Deddy Sitorus: Restrukturisasi PTPN Tidak Jelas
jpnn.com, JAKARTA - Anggota Komisi VI DPR RI, Deddy Yevri Sitorus mengkritisi restrukturisasi PT Perkebunan Nusantara (PTPN). Menurut Deddy, perombakan jajaran direksi PTPN dari rata-rata empat menjadi satu didampingi SEVP tidak jelas dalam skema kebutuhan korporasi dan tidak jelas visi yang akan dikembangkan BUMN.
Deddy mengungkapkan, penghilangan nomenklatur Direktur Utama dari struktur PTPN 1 hingga 14 mengundang tanya apakah PTPN masih layak disebut sebagai sebuah holding.
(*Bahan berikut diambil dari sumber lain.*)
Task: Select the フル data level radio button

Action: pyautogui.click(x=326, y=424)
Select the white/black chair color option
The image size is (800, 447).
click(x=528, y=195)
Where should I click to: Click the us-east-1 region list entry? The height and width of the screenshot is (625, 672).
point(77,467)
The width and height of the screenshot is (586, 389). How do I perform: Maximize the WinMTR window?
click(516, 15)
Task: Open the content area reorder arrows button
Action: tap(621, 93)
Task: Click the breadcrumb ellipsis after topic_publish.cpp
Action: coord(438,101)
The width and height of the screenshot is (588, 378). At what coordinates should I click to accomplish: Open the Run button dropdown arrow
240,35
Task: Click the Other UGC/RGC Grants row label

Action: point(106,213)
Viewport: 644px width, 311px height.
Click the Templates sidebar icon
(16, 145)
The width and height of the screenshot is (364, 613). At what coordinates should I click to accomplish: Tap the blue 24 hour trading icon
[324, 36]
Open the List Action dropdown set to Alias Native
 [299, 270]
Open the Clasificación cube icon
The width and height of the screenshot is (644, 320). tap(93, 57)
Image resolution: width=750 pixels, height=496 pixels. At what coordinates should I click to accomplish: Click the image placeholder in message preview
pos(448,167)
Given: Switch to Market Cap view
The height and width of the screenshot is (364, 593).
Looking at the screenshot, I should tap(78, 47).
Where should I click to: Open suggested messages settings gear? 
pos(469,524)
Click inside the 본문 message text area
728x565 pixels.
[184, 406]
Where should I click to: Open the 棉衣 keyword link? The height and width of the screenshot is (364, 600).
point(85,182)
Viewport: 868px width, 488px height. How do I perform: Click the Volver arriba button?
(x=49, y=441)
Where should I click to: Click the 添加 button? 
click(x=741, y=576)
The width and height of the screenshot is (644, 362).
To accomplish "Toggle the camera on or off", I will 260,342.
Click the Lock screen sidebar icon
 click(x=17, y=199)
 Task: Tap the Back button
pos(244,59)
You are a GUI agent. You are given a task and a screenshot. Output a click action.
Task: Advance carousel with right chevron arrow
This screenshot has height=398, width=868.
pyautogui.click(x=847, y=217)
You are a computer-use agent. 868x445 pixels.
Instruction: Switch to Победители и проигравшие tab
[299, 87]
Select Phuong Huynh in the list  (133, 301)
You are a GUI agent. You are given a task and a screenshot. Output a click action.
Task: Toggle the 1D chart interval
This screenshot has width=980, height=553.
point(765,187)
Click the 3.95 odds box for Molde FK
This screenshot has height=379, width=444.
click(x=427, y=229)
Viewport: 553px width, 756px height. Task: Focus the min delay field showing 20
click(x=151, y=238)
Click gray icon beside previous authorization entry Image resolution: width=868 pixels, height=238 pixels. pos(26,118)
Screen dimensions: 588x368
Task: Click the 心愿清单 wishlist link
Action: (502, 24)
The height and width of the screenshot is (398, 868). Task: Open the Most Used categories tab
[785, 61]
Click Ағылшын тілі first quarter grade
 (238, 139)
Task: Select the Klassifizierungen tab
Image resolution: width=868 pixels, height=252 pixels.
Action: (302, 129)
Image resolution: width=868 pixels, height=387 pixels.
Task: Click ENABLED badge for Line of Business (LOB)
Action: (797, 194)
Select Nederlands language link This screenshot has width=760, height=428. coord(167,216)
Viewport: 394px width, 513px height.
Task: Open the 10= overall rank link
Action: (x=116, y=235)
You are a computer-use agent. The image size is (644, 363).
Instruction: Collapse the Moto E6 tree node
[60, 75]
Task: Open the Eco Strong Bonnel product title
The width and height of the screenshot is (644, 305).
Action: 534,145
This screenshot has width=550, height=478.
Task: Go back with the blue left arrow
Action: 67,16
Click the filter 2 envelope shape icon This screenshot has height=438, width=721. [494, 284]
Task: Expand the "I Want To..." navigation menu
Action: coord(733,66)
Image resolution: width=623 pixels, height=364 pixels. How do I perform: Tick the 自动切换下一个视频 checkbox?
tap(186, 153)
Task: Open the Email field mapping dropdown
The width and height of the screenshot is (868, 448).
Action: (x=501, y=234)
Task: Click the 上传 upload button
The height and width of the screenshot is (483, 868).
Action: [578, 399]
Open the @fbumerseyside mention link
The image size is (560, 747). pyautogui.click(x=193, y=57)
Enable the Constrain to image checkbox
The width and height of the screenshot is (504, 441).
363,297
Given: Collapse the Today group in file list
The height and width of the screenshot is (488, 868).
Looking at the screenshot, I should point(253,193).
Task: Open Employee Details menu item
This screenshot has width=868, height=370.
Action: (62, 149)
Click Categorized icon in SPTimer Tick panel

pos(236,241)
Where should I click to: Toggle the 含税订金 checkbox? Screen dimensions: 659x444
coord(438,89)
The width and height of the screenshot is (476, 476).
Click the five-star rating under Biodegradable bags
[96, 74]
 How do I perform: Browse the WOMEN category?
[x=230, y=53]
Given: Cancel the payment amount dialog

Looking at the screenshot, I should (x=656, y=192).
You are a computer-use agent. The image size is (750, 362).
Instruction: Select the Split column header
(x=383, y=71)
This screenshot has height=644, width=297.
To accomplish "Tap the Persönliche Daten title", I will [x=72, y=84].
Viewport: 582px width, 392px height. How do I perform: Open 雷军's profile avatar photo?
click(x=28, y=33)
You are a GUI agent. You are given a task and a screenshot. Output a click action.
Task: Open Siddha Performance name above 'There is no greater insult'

“Apakah sekarang semua menjadi satu entitas saja, yang artinya semua beban menjadi tanggung jawab holding? Menurut saya ini lebih tepat disebut sebagai merger, bukan holding,” kata Deddy, melalui pernyataan tertulis, Rabu (27/5/2020).
“Perlu disoroti ketidakjelasan restrukturisasi model bisnis perusahaan, apakah ada perubahan yang mendasar? Bagaimana visi PTPN ke depan dan strategi apa yang akan digunakan ke depan? Hal ini sebaiknya disampaikan agar menjadi jelas kepada semua stakeholder,” sambung Deddy.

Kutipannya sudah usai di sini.